< 1 Kronieken 5 >
1 De kinderen van Ruben nu, den eerstgeborene van Israel; (want hij was de eerstgeborene; maar dewijl hij zijns vaders bed ontheiligd had, werd zijn eerstgeboorte gegeven aan de kinderen van Jozef, den zoon van Israel; doch niet alzo, dat hij zich in het geslachtsregister naar de eerstgeboorte rekenen mocht;
The sons of Reuben the firstborn of Israel—now Reuben was Israel's firstborn, but his birthright was given to the sons of Joseph son of Israel because Reuben had defiled his father's couch. So he is not recorded as being the oldest son.
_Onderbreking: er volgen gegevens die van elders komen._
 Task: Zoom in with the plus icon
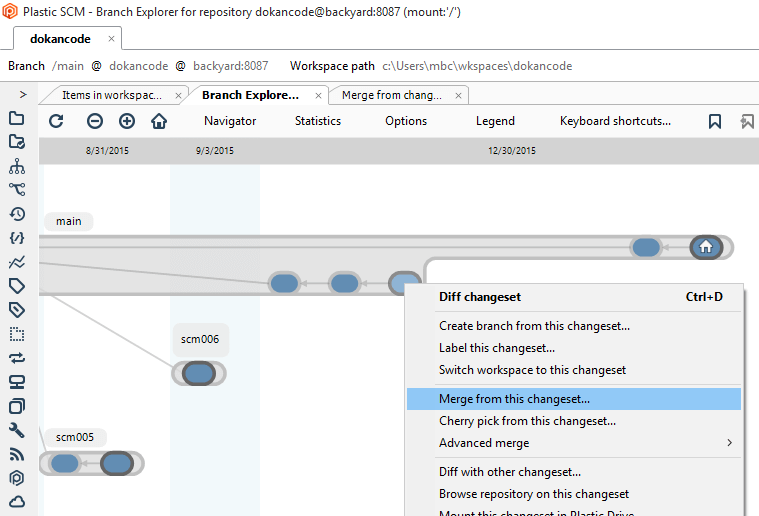point(127,121)
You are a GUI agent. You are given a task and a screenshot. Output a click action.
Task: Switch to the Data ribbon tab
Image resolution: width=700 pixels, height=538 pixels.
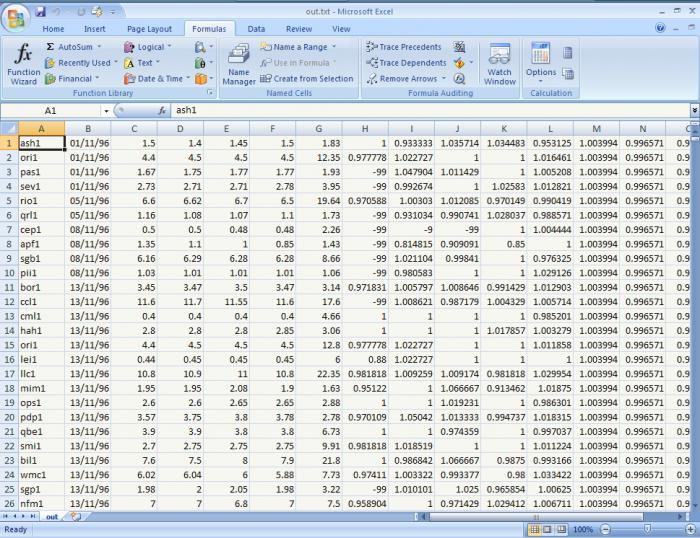(x=256, y=29)
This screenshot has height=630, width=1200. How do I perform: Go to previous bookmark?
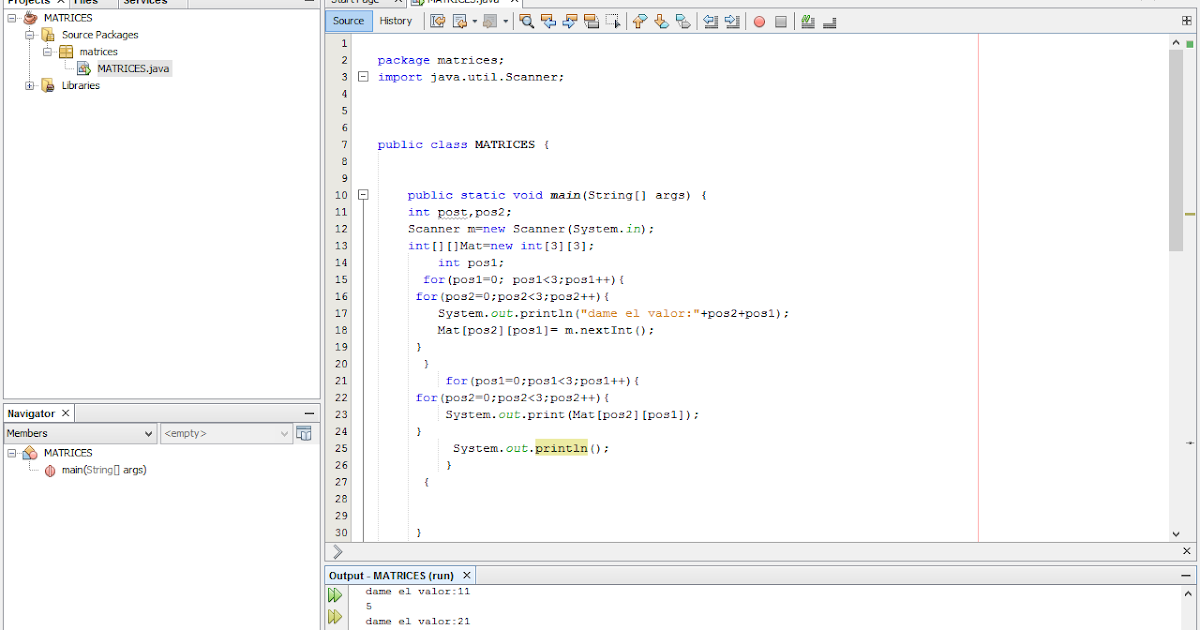click(x=638, y=21)
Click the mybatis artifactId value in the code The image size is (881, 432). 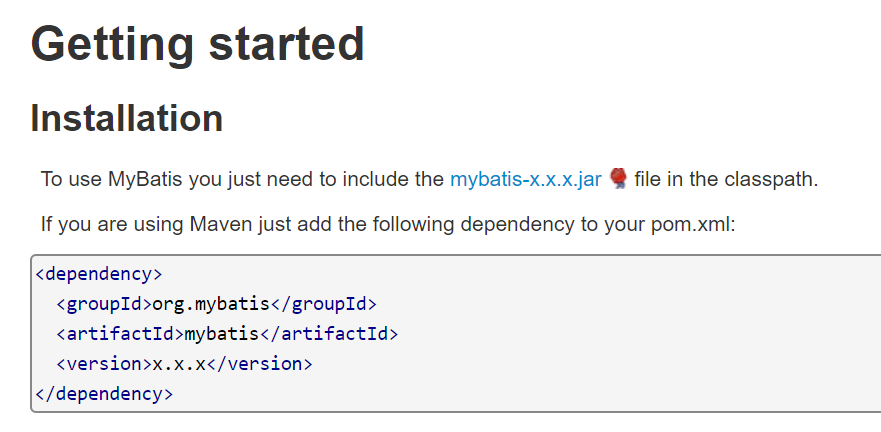click(215, 333)
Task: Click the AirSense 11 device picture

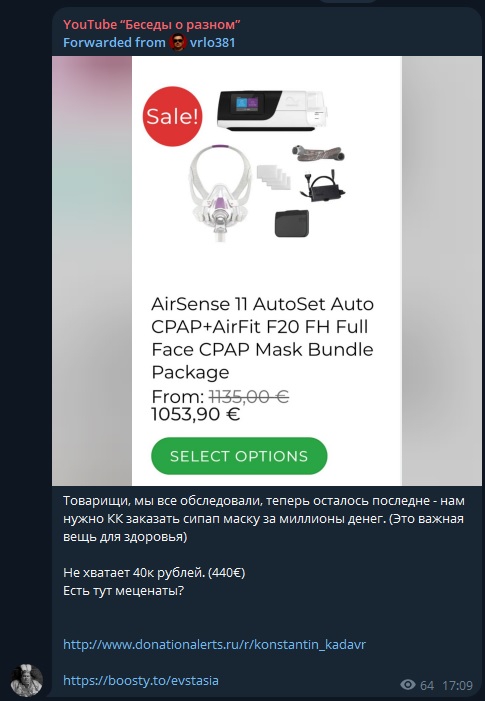Action: tap(272, 110)
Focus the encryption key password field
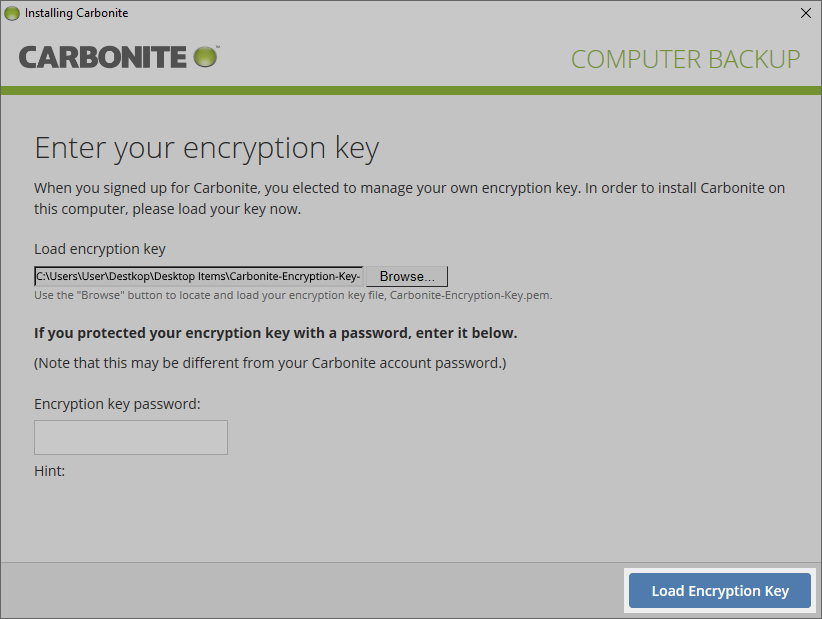This screenshot has height=619, width=822. coord(131,438)
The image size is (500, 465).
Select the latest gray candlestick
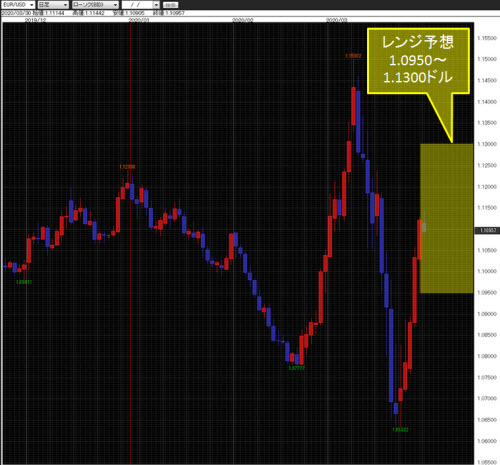[424, 226]
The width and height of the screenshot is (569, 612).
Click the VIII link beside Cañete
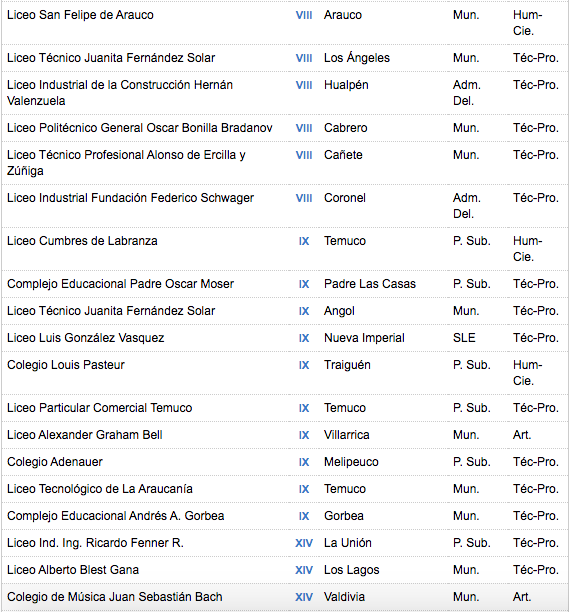point(304,155)
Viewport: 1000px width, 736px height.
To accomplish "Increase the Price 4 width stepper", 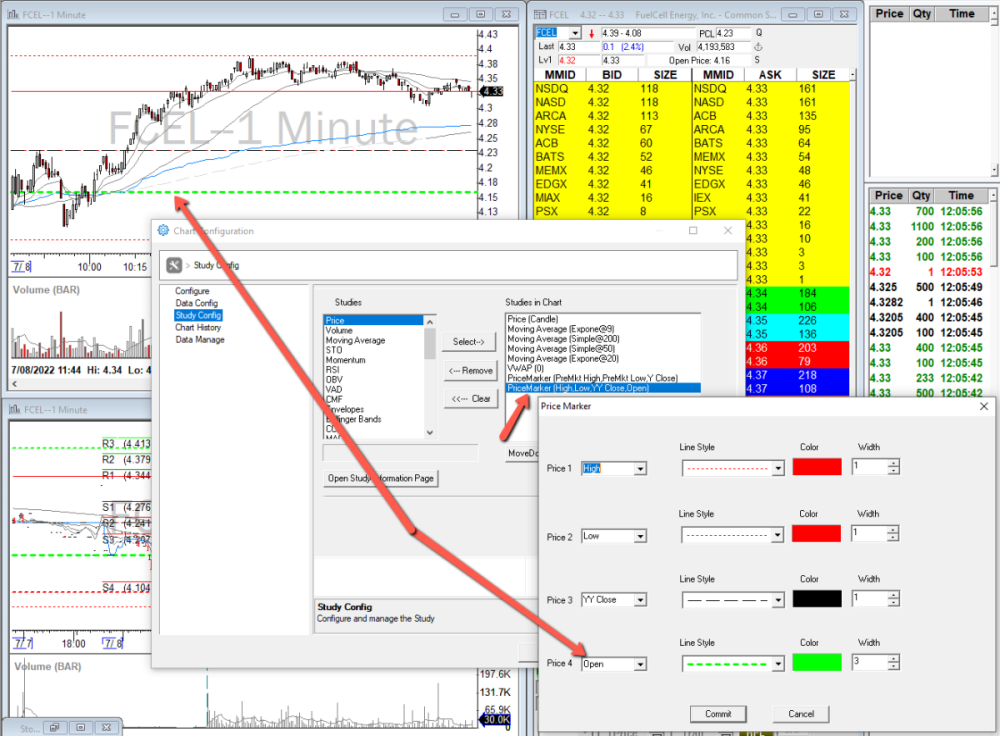I will [x=893, y=659].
2 Want Juda werd machtig onder zijn broederen, en die tot een voorganger was, was uit hem; doch de eerstgeboorte was van Jozef.)
Judah was the strongest of his brothers, and the leader would come from him. But the birthright was Joseph's—
3 De kinderen van Ruben, den eerstgeborene van Israel, zijn Hanoch en Pallu, Hezron en Charmi.
the sons of Reuben, the firstborn of Israel were Hanok, Pallu, Hezron, and Karmi.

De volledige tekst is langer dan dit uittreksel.